Exercise instructions: The entries are to be reproduced word for word, with all images left out.

[Extracted material — start]

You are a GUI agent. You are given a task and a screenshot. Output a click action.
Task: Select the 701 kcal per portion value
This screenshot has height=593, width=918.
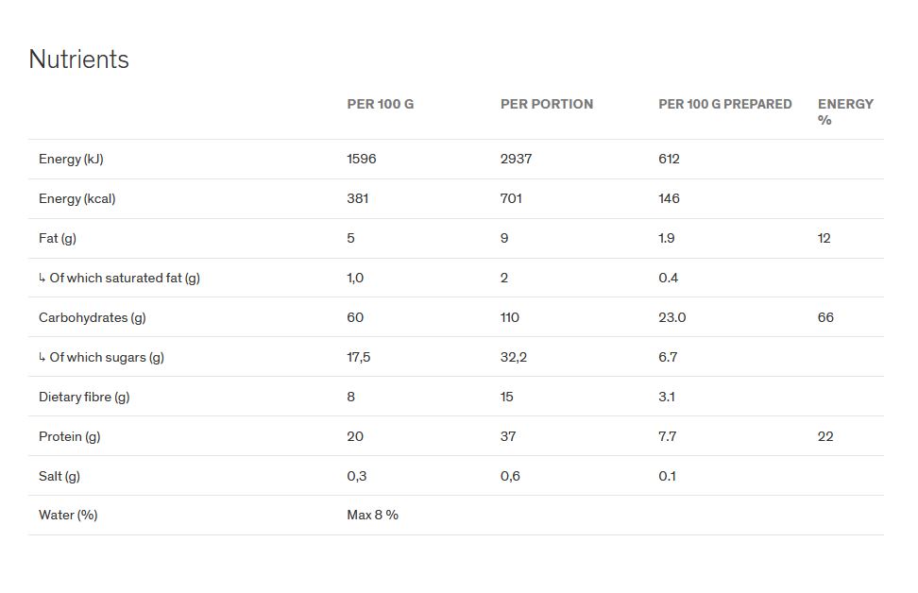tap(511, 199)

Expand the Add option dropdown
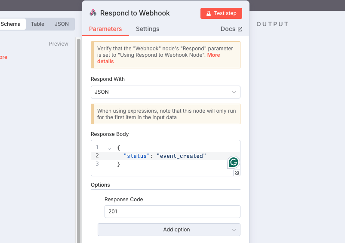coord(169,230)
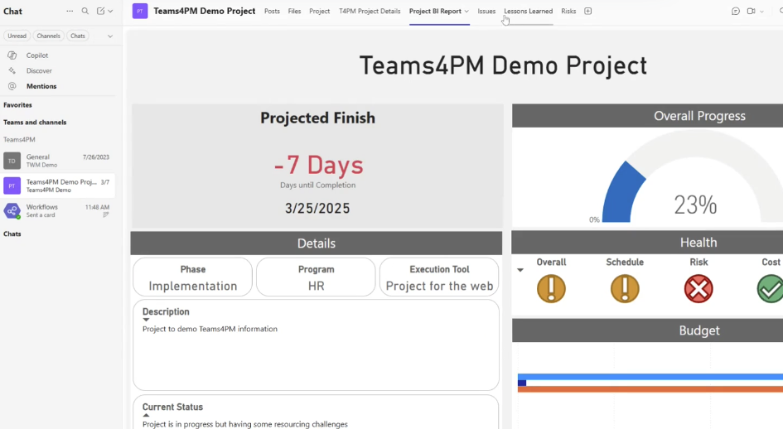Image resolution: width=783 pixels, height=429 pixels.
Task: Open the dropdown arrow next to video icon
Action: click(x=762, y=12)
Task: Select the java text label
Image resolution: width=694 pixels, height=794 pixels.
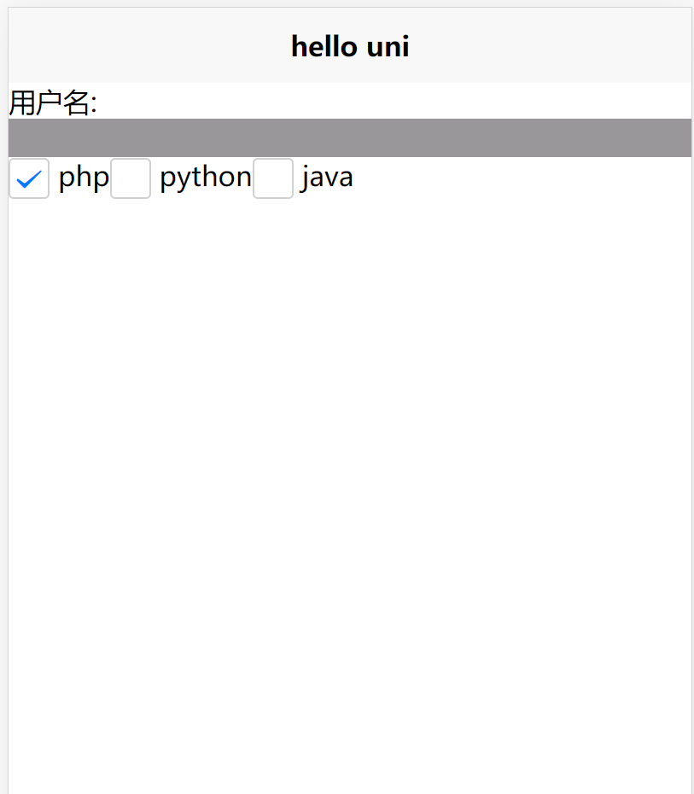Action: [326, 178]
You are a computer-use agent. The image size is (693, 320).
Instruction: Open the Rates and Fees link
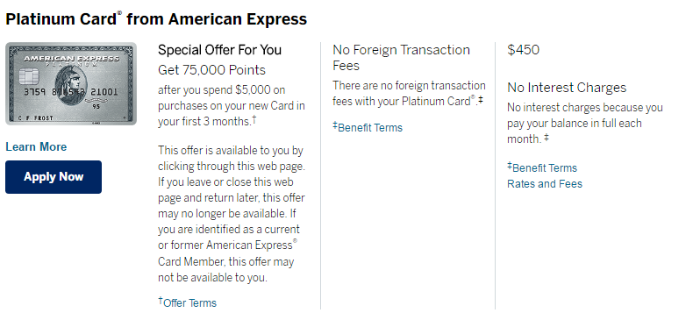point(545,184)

[Extracted material — finish]

Answer space:
You are a GUI agent. You are given a task and a screenshot. Output a click action.
Task: Select the 701 kcal per portion value
This screenshot has height=593, width=918.
tap(511, 199)

Expand the Add option dropdown
coord(169,230)
Image resolution: width=783 pixels, height=429 pixels.
Task: Open the dropdown arrow next to video icon
Action: click(x=762, y=12)
Task: Select the java text label
Image resolution: width=694 pixels, height=794 pixels.
Action: [326, 178]
You are a computer-use agent. The image size is (693, 320).
Instruction: Open the Rates and Fees link
point(545,184)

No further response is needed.